I found a book in a local used book store that provided “arguments” for Christians to use against anyone who had the gall to think for themselves. The arguments (stories) sounded just like the ones I always here from porch proselytizers. And they usually end with “and the atheist was left staring amazed” as if that is somehow indication that the atheist is buying into their little story and not that the atheist is thinking “wow! Did someone actually say that! Get me out of here!” This book seemed to think elevators were a very good conversion zone, because your pray (oops, Freudian slip – prey) is trapped and can’t go anywhere. Strange what they’ll admit when they think they’re talking to themselves. I guess it never occurs to them that atheists can read? Or maybe they just assume we’re too busy reading porn to look into a book that has the word Christian right on the cover.
Brian E says
For me, it’s the latest kitten casserole cookbook. But the point still stands, I bought a few Christian apologists books back in the day and after a cursory glance was stunned how guys (always guys) who were supposed to slay atheists with their logic were just using special pleading, question begging and equivocation and it wouldn’t convince anyone who didn’t already accept the doubtful premises. Cat provencal tonight, mmm, here puss.
Enzyme says
I’m going to stick my neck out here and suggest that this simply didn’t happen.
joyfulatheist says
The first thing that came to my mind was, “Consider the Shrike.“
screechymonkey says
Ophelia,
I was a little disappointed in the ending myself. I was expecting that, dumbfounded by the profound irrefutability of the Argument From Pretty Birds, the luggage store clerk dropped to his knees to praise Jesus so quickly that he knocked over a row of suitcases. One of them burst open and out flew a bald eagle clutching an American flag in its talons. A U.S. Marine who had been waiting in line (ready to punch the clerk if necessary) was so inspired by this miracle that he realized that he must do his duty; he promptly rounded up ten of his Marine buddies and marched into the White House to arrest the Kenyan imposter atheist Muslim president. Newly installed President Rush Limbaugh appointed Chuck Norris as Secretary of Ass-Kicking, and Chuck led a group of Texas Rangers into the Middle East to round up all the leaders of ISIS and kick them in the head. And America cheered as one, and the gay men and the lesbians admitted that they had just been sinning to defy God and look cool all this time, and fell into each other’s arms and vowed to marry each other and make lots of straight Christian babies so that America would never again weaken. Black Americans heeded the advice of Vice-President Ben “See, We Like Some Black Guys” Carson and pulled up their pants and stopped complaining about the nice police officers just trying to do their jobs. Scientists confessed that global warming was all a hoax that Obama had forced them to go along with, but now they could reveal that fracking for oil actually cures cancer, and everybody lived happily ever after. Amen.

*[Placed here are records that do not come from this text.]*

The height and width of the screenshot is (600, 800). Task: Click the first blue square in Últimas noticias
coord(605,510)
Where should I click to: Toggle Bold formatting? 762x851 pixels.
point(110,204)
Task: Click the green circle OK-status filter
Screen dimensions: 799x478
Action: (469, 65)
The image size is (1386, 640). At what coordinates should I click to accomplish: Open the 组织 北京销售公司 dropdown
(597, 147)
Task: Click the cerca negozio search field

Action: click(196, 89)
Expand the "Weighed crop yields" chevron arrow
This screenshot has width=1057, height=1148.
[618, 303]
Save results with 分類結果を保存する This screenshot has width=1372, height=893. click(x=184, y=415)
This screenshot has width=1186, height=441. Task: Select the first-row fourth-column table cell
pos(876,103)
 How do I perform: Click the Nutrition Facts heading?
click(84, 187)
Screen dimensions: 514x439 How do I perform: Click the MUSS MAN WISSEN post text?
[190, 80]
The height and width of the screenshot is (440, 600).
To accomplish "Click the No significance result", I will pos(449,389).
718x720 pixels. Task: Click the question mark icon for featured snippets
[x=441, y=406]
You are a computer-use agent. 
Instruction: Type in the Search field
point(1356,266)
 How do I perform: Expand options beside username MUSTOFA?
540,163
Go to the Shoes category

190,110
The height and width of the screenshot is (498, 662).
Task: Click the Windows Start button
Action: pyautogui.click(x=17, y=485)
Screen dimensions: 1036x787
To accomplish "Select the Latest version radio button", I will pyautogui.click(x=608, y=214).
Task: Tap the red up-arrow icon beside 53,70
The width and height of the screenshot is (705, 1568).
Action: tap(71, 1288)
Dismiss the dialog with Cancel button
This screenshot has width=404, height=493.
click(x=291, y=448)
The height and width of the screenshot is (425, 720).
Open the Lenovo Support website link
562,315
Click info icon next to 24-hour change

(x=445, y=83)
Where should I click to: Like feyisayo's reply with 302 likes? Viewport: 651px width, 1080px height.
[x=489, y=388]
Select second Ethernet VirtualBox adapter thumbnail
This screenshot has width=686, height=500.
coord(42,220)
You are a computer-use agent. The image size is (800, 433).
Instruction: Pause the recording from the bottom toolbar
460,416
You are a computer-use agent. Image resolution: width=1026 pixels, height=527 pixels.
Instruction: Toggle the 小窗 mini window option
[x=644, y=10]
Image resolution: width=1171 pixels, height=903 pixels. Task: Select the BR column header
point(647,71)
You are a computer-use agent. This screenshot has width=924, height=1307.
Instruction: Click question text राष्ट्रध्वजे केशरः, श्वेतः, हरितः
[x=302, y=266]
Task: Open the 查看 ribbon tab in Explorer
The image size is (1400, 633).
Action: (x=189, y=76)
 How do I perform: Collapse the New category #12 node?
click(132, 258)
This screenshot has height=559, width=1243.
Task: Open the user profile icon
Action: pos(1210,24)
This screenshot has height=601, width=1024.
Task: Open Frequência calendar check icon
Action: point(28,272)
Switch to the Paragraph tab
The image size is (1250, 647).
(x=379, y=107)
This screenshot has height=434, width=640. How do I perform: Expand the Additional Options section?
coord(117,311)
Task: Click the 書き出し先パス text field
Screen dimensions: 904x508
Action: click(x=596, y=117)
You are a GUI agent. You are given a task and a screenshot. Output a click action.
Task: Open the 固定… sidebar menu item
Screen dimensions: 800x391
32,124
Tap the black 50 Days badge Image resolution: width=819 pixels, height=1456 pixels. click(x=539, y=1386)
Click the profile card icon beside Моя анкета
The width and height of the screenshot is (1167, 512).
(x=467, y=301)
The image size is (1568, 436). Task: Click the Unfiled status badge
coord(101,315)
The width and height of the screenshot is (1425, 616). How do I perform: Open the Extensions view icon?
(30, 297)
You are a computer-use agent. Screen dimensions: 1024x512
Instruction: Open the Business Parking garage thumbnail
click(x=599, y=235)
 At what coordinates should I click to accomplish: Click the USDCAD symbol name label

UnknownEric the Apostate says
You forgot the part where Jesus himself floated down from the sky, winked at her, then returned to whence he came.
screechymonkey says
UnknownEric,
Yes, the ending did need a little certain something like that. I was also not satisfied with having the new president be Limbaugh, but I felt that a resurrected-by-Jesus Ronald Reagan would be overdoing it.
Dave Ricks says
I heard you ponder butterflies
ƹӝʒ ƸӜƷ ƹӝʒ
so I posted butterflies on your Butterflies & Wheels.